**Görev listesi:**
• 1. Filistin tarihiyle ilgili metne bakarak şu soruları cevapla:
(a) Filistin'de ne zamandan beri yerleşik kavimler bulunuyor?
(b) Bütün Doğu Akdeniz tarihinin en karanlık devri hangi yüzyıl olarak geçiyor?
(c) Hz. Davud'un dönemi için hangi yıllar veriliyor?
• 2. Filistin tarihiyle ilgili metinde "Ama asıl Samileşme" sözleriyle başlayıp "olduğu bir gerçek." sözlerine kadar süren bölümü hiç değiştirmeden çıkar.

**Sayfa alıntısı:**
:::::
Paylaş
Fİlİstİn milattan önce 14 binlerden beri yerleşik kavimlerin bulunduğu bir yer. Bazı kaynaklar milattan önceki 11. yüzyılda Amâlika denen Sami kavmin burada yaşadığını ileri sürüyor. Bu kavmin bu coğrafyada ne kadar yayıldığı tartışılabilir.
EN KARANLIK DÖNEM
Milattan önce 12. yüzyıl, bütün Doğu Akdeniz tarihinin en karanlık devridir. Kimlerin nereden geldiği hâlâ tartışılıyor. Daha evvelki kavim “Paleziler” denen, daha sonra “Filistler” diye çevrilen Filistinlilerdi. Bu kavmin dilinin Sami dil olmadığı İndo-Avrupa’ya ait olduğu da ileri sürülüyor. Görüldüğü üzere filolojinin sabit bilgiler edinemediği bir devir.
Ama asıl Samileşme demek ki milattan önce 11. yüzyılda başlıyor ve bu devre kadar geliyor. İbraniler, yani İsrailoğullarının geliş noktası da Tevrat bilgilerinin dışında pozitif arkeoloji ve tarih açısından tartışmalıdır. Ancak realite ortadadır. Milattan önce 10. yüzyıl, yani 972 ve 932 arası Hz. Davud -Yahudilerin peygamberi ve hükümdarı Müslümanların da halife olarak kabul ettiği isim- ve sonra onun oğlu Hz. Süleyman’ın burada hâkim olduğu bir gerçek.
Asıl önemlisi miladın 1. yüzyılında Yahudilerin Roma’ya karşı çıkardıkları Bar Kohba İsyanı ardından Romalıların bazı Yahudi prenslerle işbirliği yaparak bölgeyi tamamen kendi ellerine aldıkları ve özerkliğini kaldırdıkları bir gerçektir. Ünlü laik Yahudi tarihçisi Titus Flavius Josephus bu isyanı Romalıların yanında hareketi bastırmak için katıldı. Sebebini de kavminin tamamen ortadan kaldırılmasını önlemek diye açıklamıştır. Ama dönem için onun bilgisine sahibiz.
:::::
**Kaynak malzeme:**
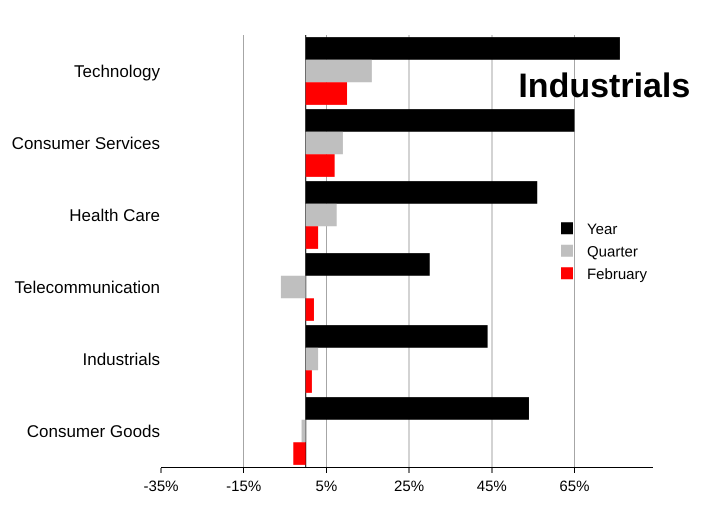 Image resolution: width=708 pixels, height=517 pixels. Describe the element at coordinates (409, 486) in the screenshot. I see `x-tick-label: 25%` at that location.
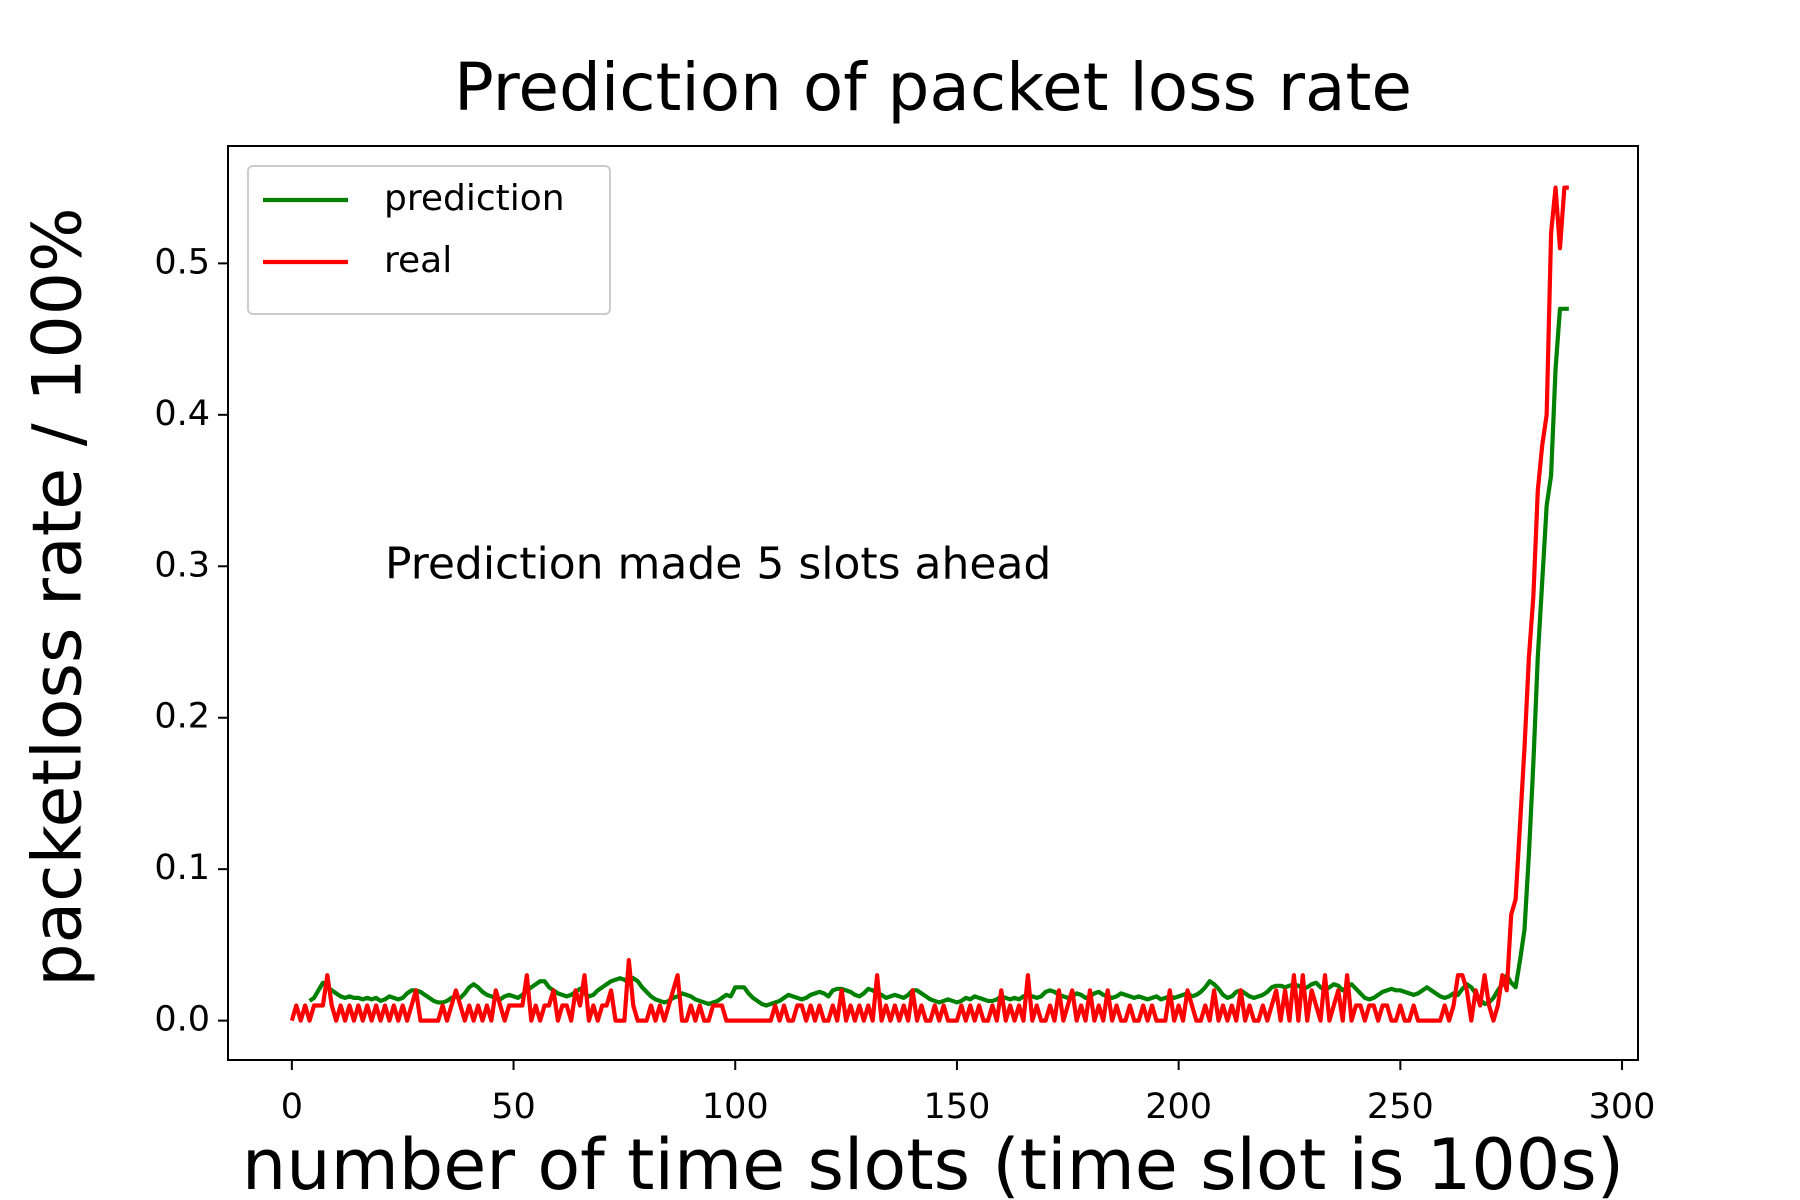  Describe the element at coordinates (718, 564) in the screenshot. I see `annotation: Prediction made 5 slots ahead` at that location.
:::::
**Alıştırma sonuçları:**
• 1.
(a) Milattan önce 14 binlerden beri.
(b) Milattan önce 12. yüzyıl.
(c) Milattan önce 972 ile 932 arası.

• 2.
Ama asıl Samileşme demek ki milattan önce 11. yüzyılda başlıyor ve bu devre kadar geliyor. İbraniler, yani İsrailoğullarının geliş noktası da Tevrat bilgilerinin dışında pozitif arkeoloji ve tarih açısından tartışmalıdır. Ancak realite ortadadır. Milattan önce 10. yüzyıl, yani 972 ve 932 arası Hz. Davud -Yahudilerin peygamberi ve hükümdarı Müslümanların da halife olarak kabul ettiği isim- ve sonra onun oğlu Hz. Süleyman’ın burada hâkim olduğu bir gerçek.